İptal davalarında iptali istenilen işlem ya da işlemlerin sayı, tarih, tebliğ tarihi belirtilmek ve menfaat bağı kurulmak suretiyle işlemin tamamının mı, yoksa belli kısımlarının mı iptalinin istenildiğinin hukuka aykırılık sebepleriyle birlikte açıkça gösterilmesi gerekmektedir.
Bir düzenleyici işleme karşı açılan iptal davasında düzenleyici işlemin belirli maddelerinin ve maddelerin belirli kısımlarının iptalinin istenebilmesi mümkün olup, dava dilekçesinde iptali istenilen maddelerin veya kısımların açıkça belirtilmesi gerekmektedir.
Dava dilekçesinin incelenmesinden; dava dilekçesinin konu ile netice ve talep kısımlarında Sosyal Güvenlik Kurumu Başkanlığınca tesis edilen 22/02/2013 tarih ve 2013/11 sayılı Genelge’de değişiklik yapan 24/04/2019 tarih ve 2019/9 sayılı Genelge’nin iptali istemine yer verilmesine rağmen, dilekçe içeriğinde, davacının 25 yıl sigortalılık, 51 yaş ve 5450 prim ödeme gün sayısını tamamlayarak 4/A sigorta kaydı kapsamında emeklilik koşullarını sağladığından bahisle 27/02/2020 tarihinde emekliye ayrılması istemiyle davalı idareye başvuruda bulunduğu, davalı idarece davacının 4/A sigortalılık tescilinin re’sen iptal edilerek 4/1-b kapsamında kayıt ve tescil işleminin yapıldığının 16/04/2020 tarihi itibarıyla öğrenilmesi üzerine aynı tarihte belirtilen işlemin iptali istemiyle başvuruda bulunduğu, davalı idarece tesis edilen 05/05/2020 tarihli işlemde hizmet bildirim işlemlerinin devam ettiği ve işlemler sonuçlandıktan sonra net cevap verileceğinin bildirildiği, davacı tarafından aynı konuda 14/09/2020 tarihinde yapılan başvuruya karşı verilen 15/09/2020 tarihli cevapta ise, “2013/11 sayılı Genelgenin dokuzuncu kısmında yapılan düzenleme ile birinci bölümde yer alan; 6-1479 sayılı Kanun’a tabi sigortalıların kendilerine ait veya ortak oldukları iş yerlerinden kendilerini sigortalı göstermesi başlığının açıklamasının değiştirildiği, bu nedenle davacının 4/1-b kapsamında 01/06/2007 tarihi itibarıyla tescil işleminin yapıldığı, işveren servisine çakışan süreler hakkında yazı yazıldığı, aktarım işlemlerinin tamamlandığı, davacının 30/09/2020 tarihi itibarıyla 11.461,68 TL borcu bulunduğu, borcun ödenmesi halinde hizmetlerin bildirileceği” yolunda işlem tesis edildiğinin belirtildiği anlaşılmaktadır.
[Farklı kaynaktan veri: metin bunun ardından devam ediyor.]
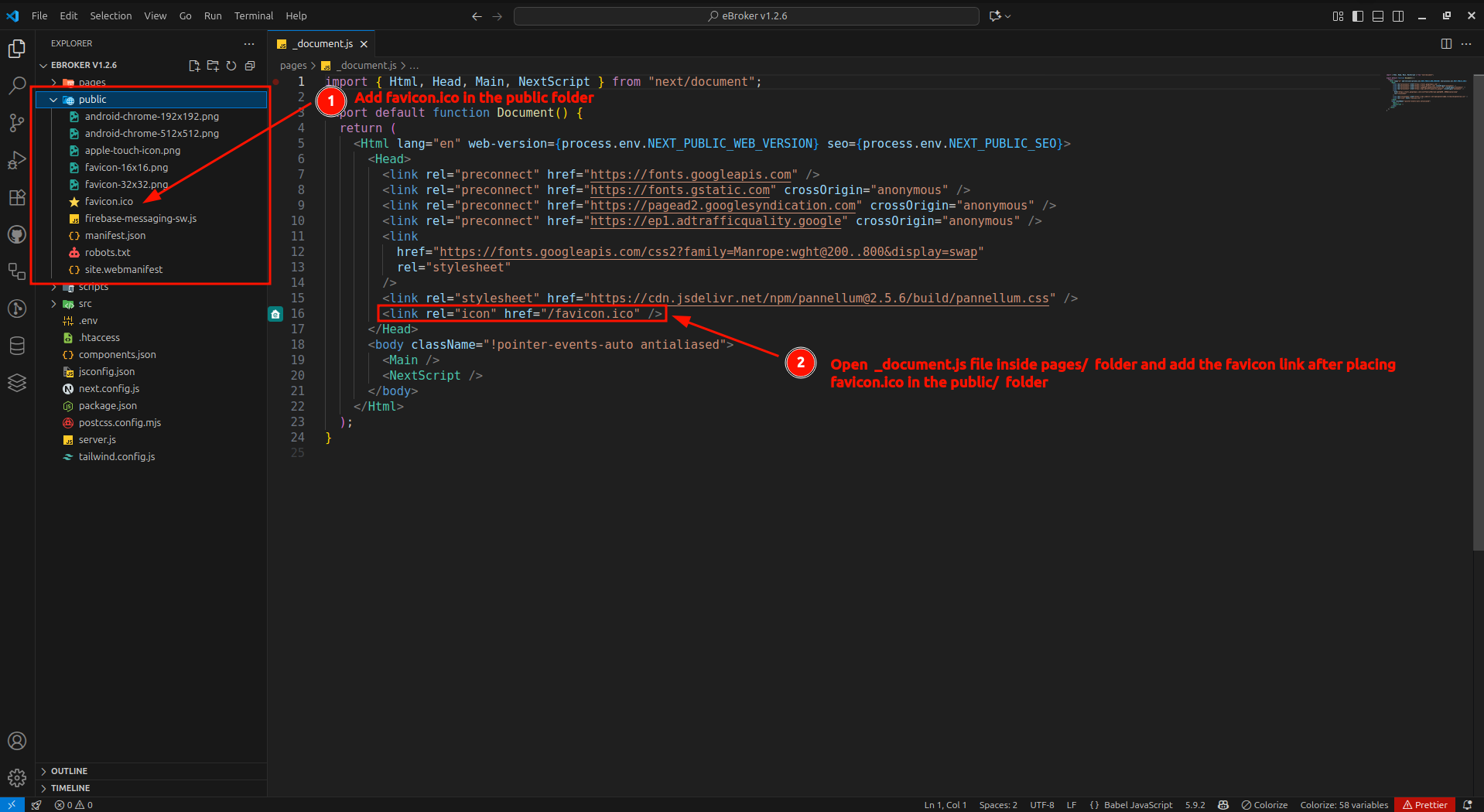Viewport: 1484px width, 812px height.
Task: Toggle the secondary side bar layout
Action: click(x=1398, y=16)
Bu durumda, Sosyal Güvenlik Kurumu Başkanlığınca tesis edilen 22/02/2013 tarih ve 2013/11 sayılı Genelge’de değişiklik yapan 24/04/2019 tarih ve 2019/9 sayılı Genelge’nin tamamın mı yoksa söz konusu Genelgenin dokuzuncu kısmında yer alan düzenlemelerin mi iptalinin istenildiği hususunun açıkça belirtilmediği sonucuna ulaşılmıştır.
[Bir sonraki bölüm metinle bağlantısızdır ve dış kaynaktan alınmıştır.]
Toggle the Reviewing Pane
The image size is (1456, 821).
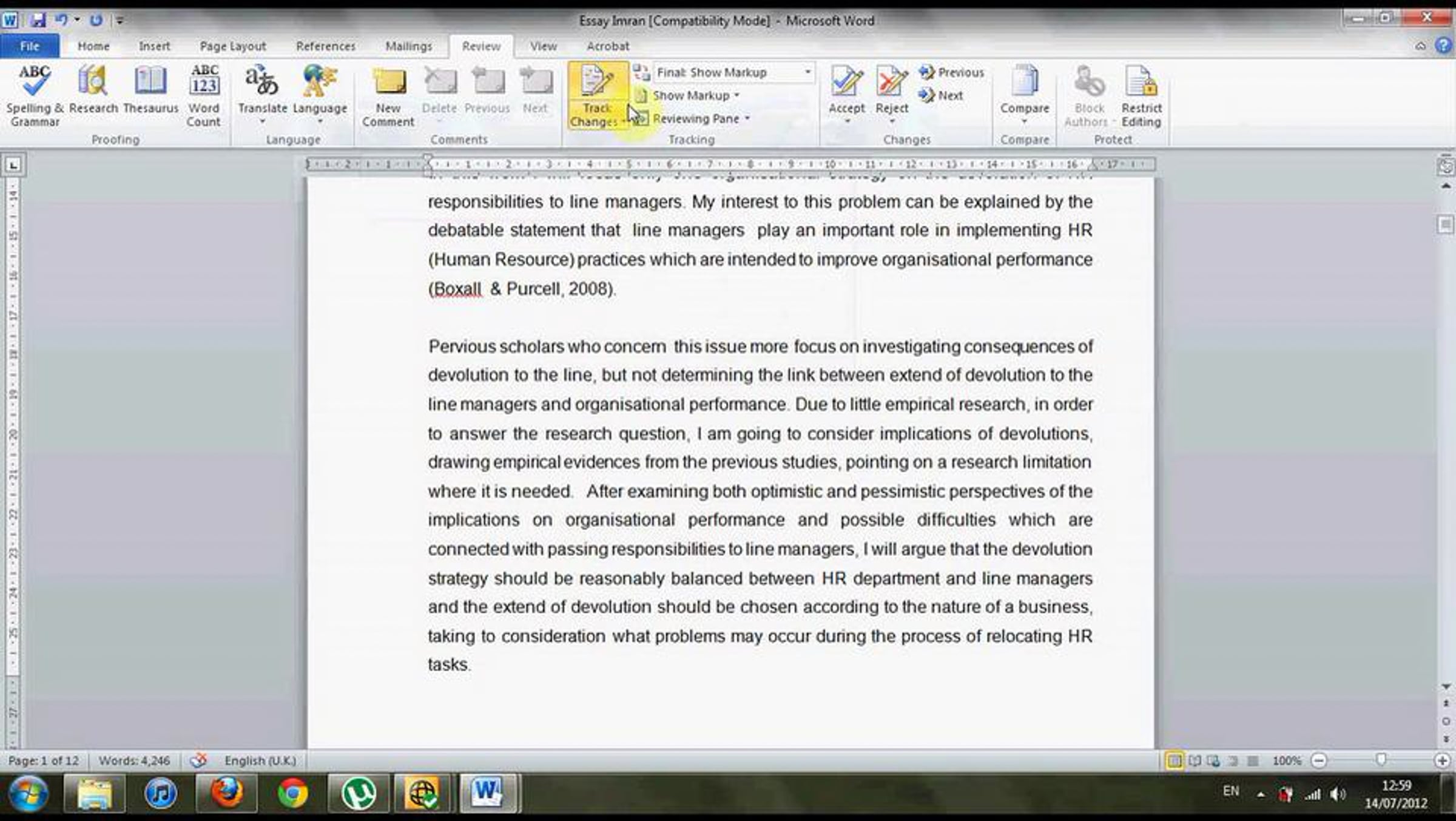click(695, 119)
Bu haliyle, dava dilekçesinin 2577 sayılı Kanun’un 3. maddesine uygun biçimde düzenlenmediği sonucuna varılmakta olup dava dilekçesinde dava konusu düzenleyici işlemin hangi kısım veya kısımlarının dava konusu edildiği açıkça gösterilerek, dilekçenin konu, içerik ve sonuç bölümlerinde çelişkili olmayacak şekilde açıklanması, iptali istenilen her bir düzenlemenin davacının menfaatini ne şekilde etkilediği açıklanarak davanın belirtilen eksiklikler giderilmek suretiyle 2577 sayılı Kanun’un 3. maddesine uygun olarak yenilenen, Danıştay Başkanlığına hitaben yazılmış açık ve anlaşılabilir bir dilekçeyle açılması gerekmektedir.
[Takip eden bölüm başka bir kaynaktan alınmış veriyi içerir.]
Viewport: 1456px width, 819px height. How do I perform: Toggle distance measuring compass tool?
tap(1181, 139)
Açıklanan nedenlerle, 2577 sayılı İdari Yargılama Usulü Kanunu’nun 15. maddesinin 1. fıkrasının (d) bendi uyarınca, bu kararın tebliğinden itibaren otuz gün içinde, yukarıda belirtilen eksiklikler giderilmek suretiyle dava açmakta serbest olmak üzere DAVA DİLEKÇESİNİN REDDİNE, aynı Kanun’un 15. maddesinin 5. fıkrasına göre dilekçenin reddi üzerine yeniden verilecek dilekçede de aynı yanlışlıkların yapılması halinde davanın reddedileceğinin davacıya duyurulmasına, yenileme dilekçesi verilmesi halinde davacıdan ayrıca harç alınmamasına, davanın yenilenmemesi durumunda yapılan yargılama giderlerinin davacının üzerinde bırakılmasına ve kullanılmayan … TL yürütmenin durdurulması harcı ile posta gideri avansından artan miktarın istemi halinde davacıya iadesine, 11/02/2021 tarihinde oy birliğiyle kesin olarak karar verildi.